Bei meiner Rückkehr fordere ich einen der ganz großen Kotzbrocken auf noch einen Satz zu bilden.
"Die Lehrerin hat einen Knall!", liest er vor und schaut mich provozierend an.
Professionell bitte ich ihn nun das Verb und den dazugehörigen Infinitiv zu nennen!
Er funkelt mich an und antwortet: "Knall ist das Verb. Knallen der Infinitiv!".
Ich nutze die Steilvorlage und erkläre ihm: "Den einzigen Knall hast auf jeden Fall du, denn du weißt leider nicht was Verben sind."
Nach Stundenende bitte ich ihn noch zu bleiben. Auf meine Frage, warum er so ungehobelt sei, bekomme ich wütend entgegengebrüllt, er habe schließlich einen scheiß Tag. Und dann wäre das so.
Noch ist der Schultag nicht um, und ich gebe ihm noch eine Chance zu einem guten zu werden.
Ohne besondere Vorkommnisse in den weiteren Stunden, kehre ich also in meine letzte heutige Unterrichtsstunde ein.

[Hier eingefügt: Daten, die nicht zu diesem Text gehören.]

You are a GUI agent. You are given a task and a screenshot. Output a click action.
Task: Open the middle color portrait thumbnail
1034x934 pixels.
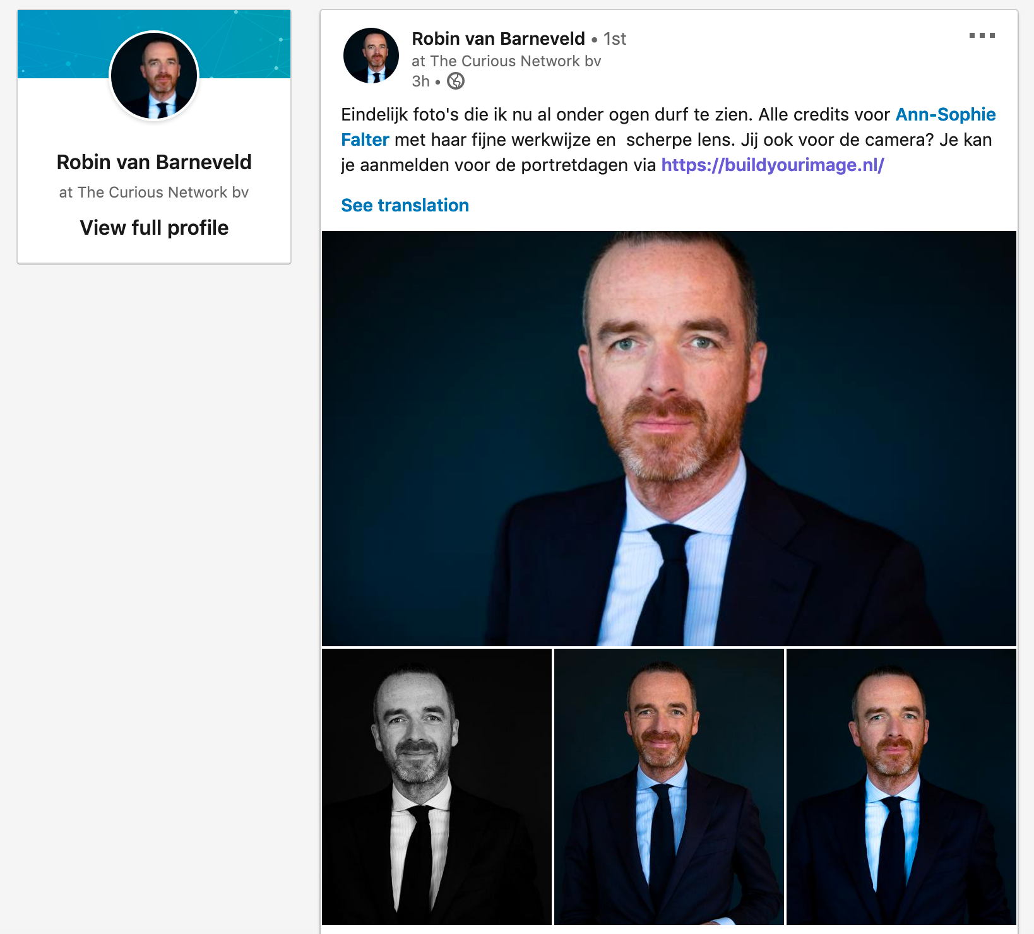coord(669,787)
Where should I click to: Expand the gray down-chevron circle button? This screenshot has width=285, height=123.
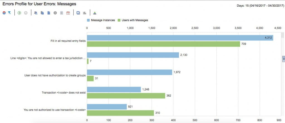(x=26, y=13)
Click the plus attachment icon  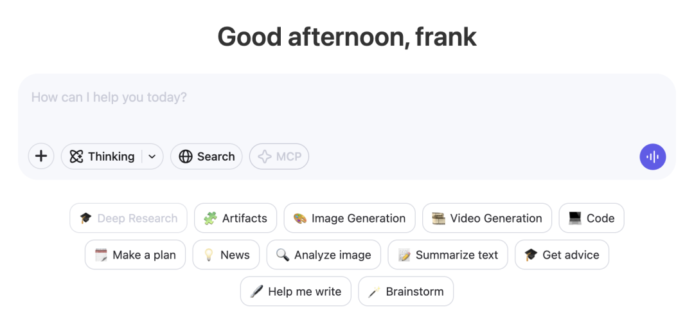coord(41,156)
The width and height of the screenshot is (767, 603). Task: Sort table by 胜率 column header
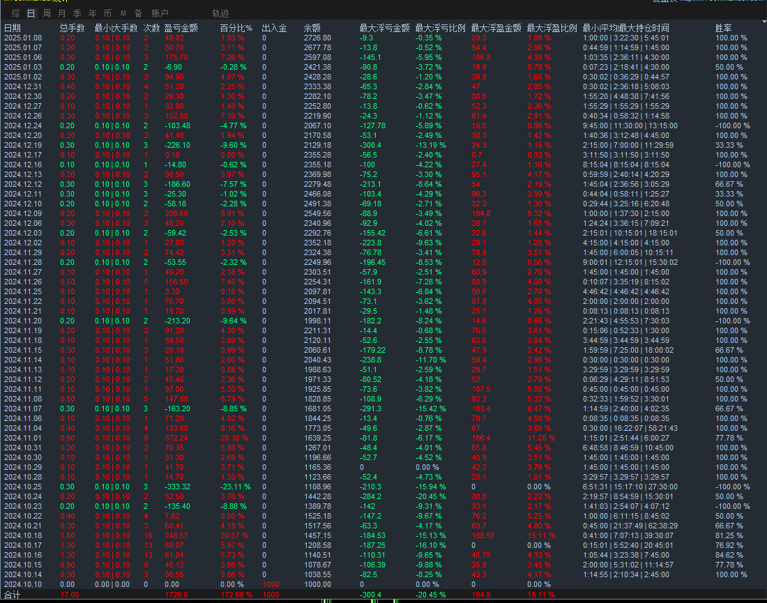[x=724, y=29]
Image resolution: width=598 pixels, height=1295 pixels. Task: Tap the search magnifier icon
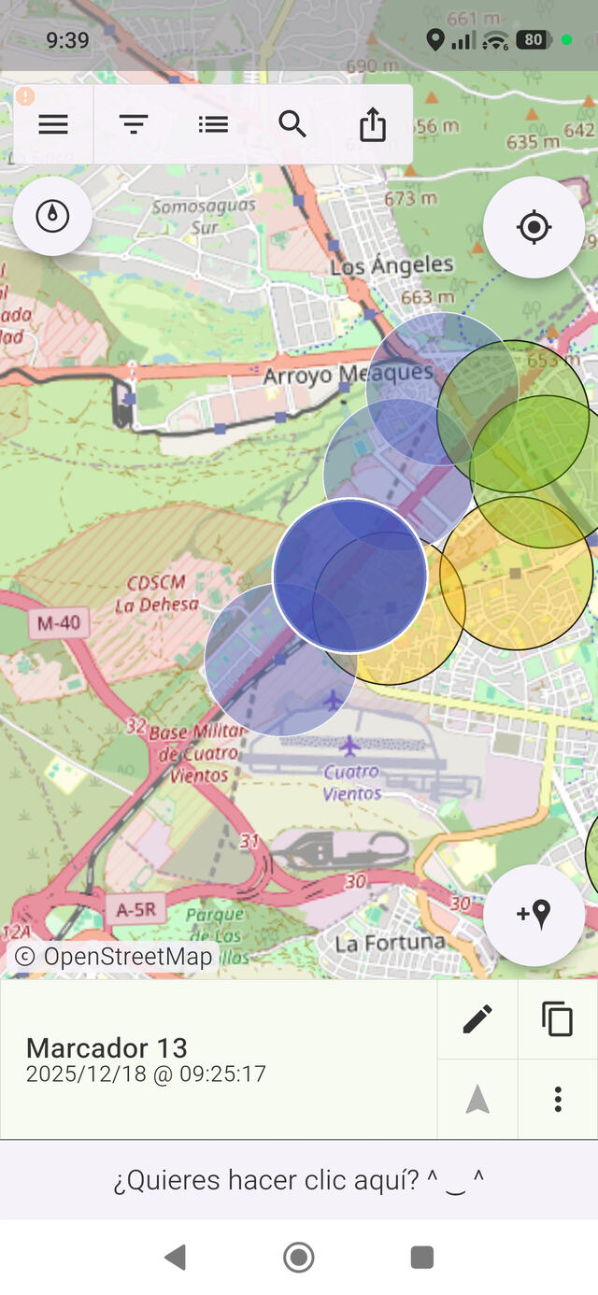click(292, 124)
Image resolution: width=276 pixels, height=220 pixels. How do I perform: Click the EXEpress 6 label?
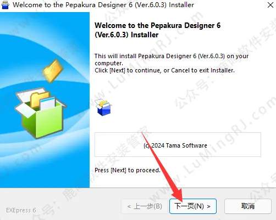coord(21,210)
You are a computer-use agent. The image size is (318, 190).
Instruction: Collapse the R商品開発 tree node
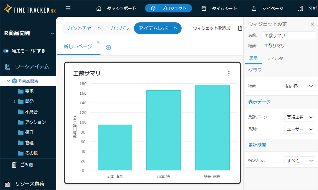coord(8,81)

Dort sitzen heute einfach fünf neue Schüler, die erst jetzt den Weg in die Schule gefunden haben.
Wie auch immer, beim Besprechen einer Aufgabe, die gerade einer der Schüler liest, herrscht wildes Durcheinandergebrabbel. Ich mahne zur Ruhe. Das interessiert nicht, denn es scheint elementarer zu wissen wie spät es nun sei. Da ja niemand dazu in der Lage ist seine protzige nachgemachte analoge Markenuhr zu lesen, wird solange herumgefragt, bis irgendwer eine digitale Uhrzeit auftreibt: "15 Minuten vor halb drei!"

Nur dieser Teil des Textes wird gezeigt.